“What do you do all winter?” visitors often ask Mainers, conjuring up images of a desolate landscape and cultural wasteland.
Nothing could be farther from the truth. When the leaves have fallen and the tourists have gone, locals reclaim this popular destination as their own. They embrace the changing scenery taking pictures outdoors, watching birds’ comings and goings, raising vegetables and tending perennial gardens.
For those year-round residents, whose must-haves include a fresh baguette or custom-roasted coffee beans, Hancock County boasts coffee roasters, wine merchants, microbreweries and European-style bakeries. Most towns have their own farmers markets where folks peruse fresh produce and home-cooked dishes to go — from Thai to Indian — and catch up with neighbors.
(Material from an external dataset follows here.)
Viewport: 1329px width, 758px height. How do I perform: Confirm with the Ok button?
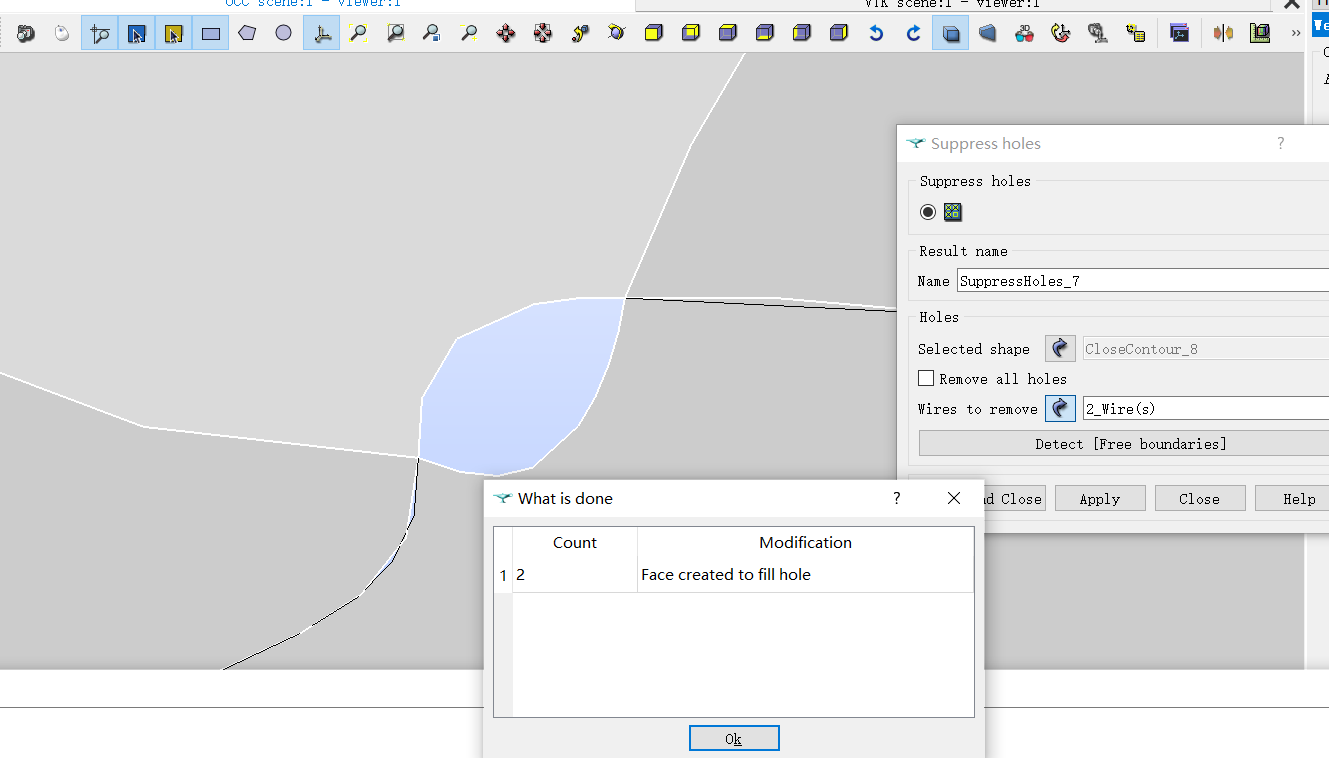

For foodies, the region’s dining establishments cater to all tastes — casual and elegant — through the year from friendly lunch counters where the coffee, homemade doughnuts and banter flow to elegant, award-winning restaurants that celebrate the local fishing fleet’s catch and fine, locally raised food.
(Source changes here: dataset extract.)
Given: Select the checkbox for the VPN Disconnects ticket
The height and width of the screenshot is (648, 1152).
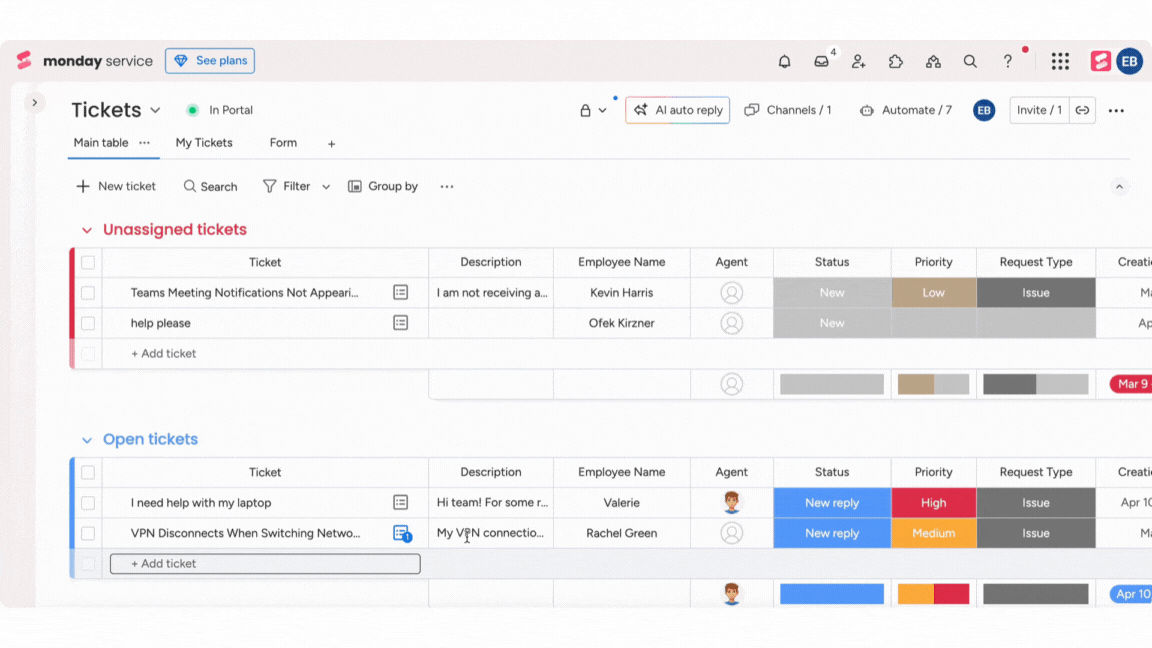Looking at the screenshot, I should tap(88, 533).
Entertainment abounds year-round too. The region boasts one of the nation’s oldest, continuous community orchestras, hosts multiple music festivals and draws world-renowned chamber groups and musicians to perform.
Coastal Maine’s vibrant jazz scene is another magnet. Jazz musicians perform and jam evenings at pubs and restaurants. Folk, blues and bluegrass music thrive here too.
For theater fans, musicals — complete with live orchestras — and other quality theater productions are staged during the year. You also can’t beat rural ticket prices and the lack of lines.
So, when asked what they do all winter, newly retired residents often chuckle and sheepishly say that they’re busier than ever.